Hey gang! I have a job interview coming up and I’ve been able to get some of the questions I’ll be asked. One of which was "what are some ways to avoid brute force hacks? ".

My intuitive answer is to narrow the scope of the problem so you don’t need to use such a blunt instrument.

I know this question is quite broad and woolly but I was wondering if anybody had any insight that might be useful.

I don’t really have any useful insight here - it strikes me as a bit of an awkward question because it depends on what they mean by brute force.

First: I’d say your response is basically correct. The more information you can gather the less likely you will have to just try “everything” until something works. Enumeration is critical.

The example here is: Rather than try to brute force a Wordpress login prompt, you could exploit a plugin and upload a shell to get access.

Alternatively, if they are asking about other techniques, then is a phishing attack a brute force? For example, rather than trying to brute force OWA, you can phish a user and just log in with their credentials. But if your phish goes to 10,000 users is that counted?

Lastly, some people I’ve talked to have the idea that a “Low and Slow” attack isn’t a brute force. For example, instead of getting a list of 10,000 users and trying 1.4m passwords for each user, you try 1-2 passwords with the hope that it won’t trigger any account locks or security alerts.

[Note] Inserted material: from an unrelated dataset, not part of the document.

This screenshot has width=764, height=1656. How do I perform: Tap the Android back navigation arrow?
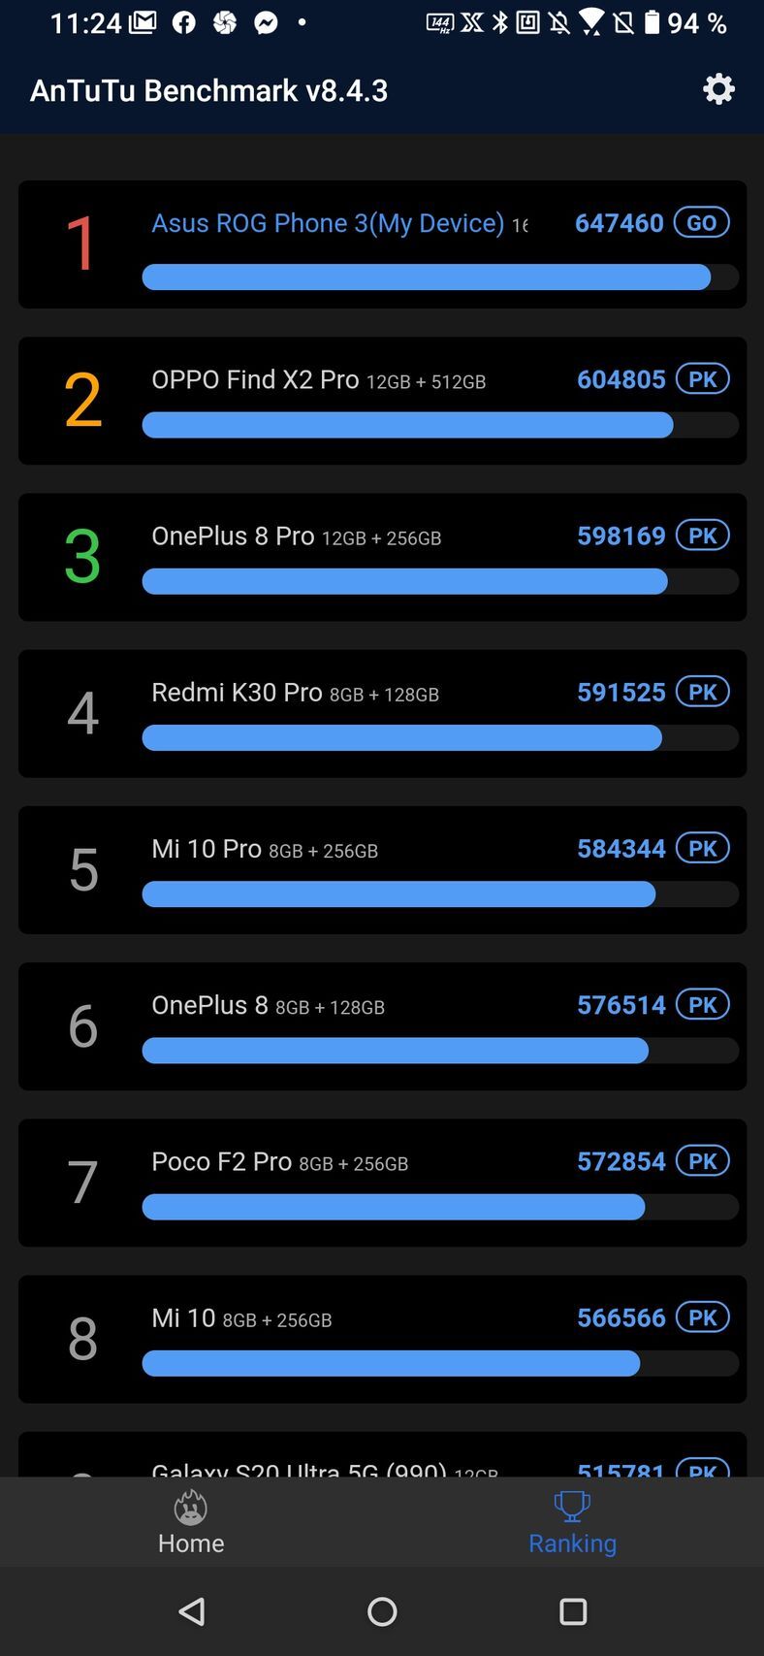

Thanks! Something that occurred to me too is it’s only brute force when your resources are limited. For example, breaking 512 bit encryption will not be thought of as brute force post quantum horizon. Or, if you have access to 1,000,000 machines then your attack would take a lot less time (depending on this relative size)

Good point.

If it was me, I’d explain the answer depends on what they mean by brute force but it depends on how pushy you feel in the interview. Don’t throw away a job just to give a clever answer :smile:

As you’ve said, some people think running a password cracker with a wordlist is a brute force, but using a rainbow table isn’t. (I don’t agree with this, I am just pointing out different perspectives)

Brute force attacks against offline data is also very different from a brute force attack against a running system where you can be detected.

You could go with the approach of explaining how the question can mean different things and present different sets of alternatives.